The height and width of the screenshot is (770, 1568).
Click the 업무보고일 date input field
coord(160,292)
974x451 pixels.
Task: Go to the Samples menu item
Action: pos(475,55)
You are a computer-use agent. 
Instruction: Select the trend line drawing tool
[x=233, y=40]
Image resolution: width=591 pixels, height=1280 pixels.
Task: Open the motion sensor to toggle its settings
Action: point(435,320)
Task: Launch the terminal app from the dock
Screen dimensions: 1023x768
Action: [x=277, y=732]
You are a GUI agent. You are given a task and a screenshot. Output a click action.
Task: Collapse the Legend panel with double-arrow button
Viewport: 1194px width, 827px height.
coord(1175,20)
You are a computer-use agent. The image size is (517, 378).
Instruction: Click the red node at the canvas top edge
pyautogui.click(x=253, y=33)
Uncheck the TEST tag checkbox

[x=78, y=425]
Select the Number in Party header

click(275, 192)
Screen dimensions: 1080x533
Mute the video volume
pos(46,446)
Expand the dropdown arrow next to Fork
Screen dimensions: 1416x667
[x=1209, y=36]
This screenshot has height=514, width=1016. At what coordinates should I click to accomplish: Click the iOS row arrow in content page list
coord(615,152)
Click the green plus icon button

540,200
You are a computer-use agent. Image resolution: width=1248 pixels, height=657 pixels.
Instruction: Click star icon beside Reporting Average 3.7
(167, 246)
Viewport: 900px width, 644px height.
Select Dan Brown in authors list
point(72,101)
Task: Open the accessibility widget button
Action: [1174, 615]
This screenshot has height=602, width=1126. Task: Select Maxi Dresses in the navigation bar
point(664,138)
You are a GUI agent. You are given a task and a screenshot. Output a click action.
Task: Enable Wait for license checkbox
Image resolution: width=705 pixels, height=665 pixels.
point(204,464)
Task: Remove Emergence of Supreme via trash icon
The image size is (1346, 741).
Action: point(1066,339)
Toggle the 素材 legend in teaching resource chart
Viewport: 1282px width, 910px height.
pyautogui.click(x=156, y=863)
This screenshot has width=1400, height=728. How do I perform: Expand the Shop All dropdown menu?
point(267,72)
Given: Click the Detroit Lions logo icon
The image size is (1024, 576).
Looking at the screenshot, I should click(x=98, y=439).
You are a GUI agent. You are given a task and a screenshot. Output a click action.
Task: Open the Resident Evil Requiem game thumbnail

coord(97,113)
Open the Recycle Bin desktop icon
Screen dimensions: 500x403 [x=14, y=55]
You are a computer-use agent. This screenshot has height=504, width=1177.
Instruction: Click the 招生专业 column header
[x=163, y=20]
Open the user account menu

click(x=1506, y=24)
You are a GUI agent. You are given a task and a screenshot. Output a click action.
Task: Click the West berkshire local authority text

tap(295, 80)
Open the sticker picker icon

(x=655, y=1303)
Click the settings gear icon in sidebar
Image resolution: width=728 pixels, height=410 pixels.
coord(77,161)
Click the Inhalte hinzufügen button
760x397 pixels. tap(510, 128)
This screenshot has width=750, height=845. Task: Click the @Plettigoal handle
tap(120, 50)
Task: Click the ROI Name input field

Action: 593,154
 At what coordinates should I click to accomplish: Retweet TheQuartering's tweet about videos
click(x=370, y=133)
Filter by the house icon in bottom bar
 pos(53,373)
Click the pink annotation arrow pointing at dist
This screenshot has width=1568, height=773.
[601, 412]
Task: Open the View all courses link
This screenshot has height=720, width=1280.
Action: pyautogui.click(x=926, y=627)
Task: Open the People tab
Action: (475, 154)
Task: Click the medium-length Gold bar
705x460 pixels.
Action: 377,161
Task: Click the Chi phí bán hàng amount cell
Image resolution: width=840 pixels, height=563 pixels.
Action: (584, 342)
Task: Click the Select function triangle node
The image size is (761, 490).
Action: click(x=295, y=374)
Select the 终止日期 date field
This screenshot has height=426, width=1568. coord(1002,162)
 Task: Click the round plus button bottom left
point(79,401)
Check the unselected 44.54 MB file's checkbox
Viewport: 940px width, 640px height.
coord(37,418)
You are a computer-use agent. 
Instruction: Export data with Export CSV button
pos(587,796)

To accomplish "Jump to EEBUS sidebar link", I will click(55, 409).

**WORK TO BE COMPLETED:** Lines that include the word "link" are to be extracted from the data above.

**SOLUTION TO THIS PROBLEM:**
Task: Open the View all courses link
To accomplish "Jump to EEBUS sidebar link", I will click(55, 409).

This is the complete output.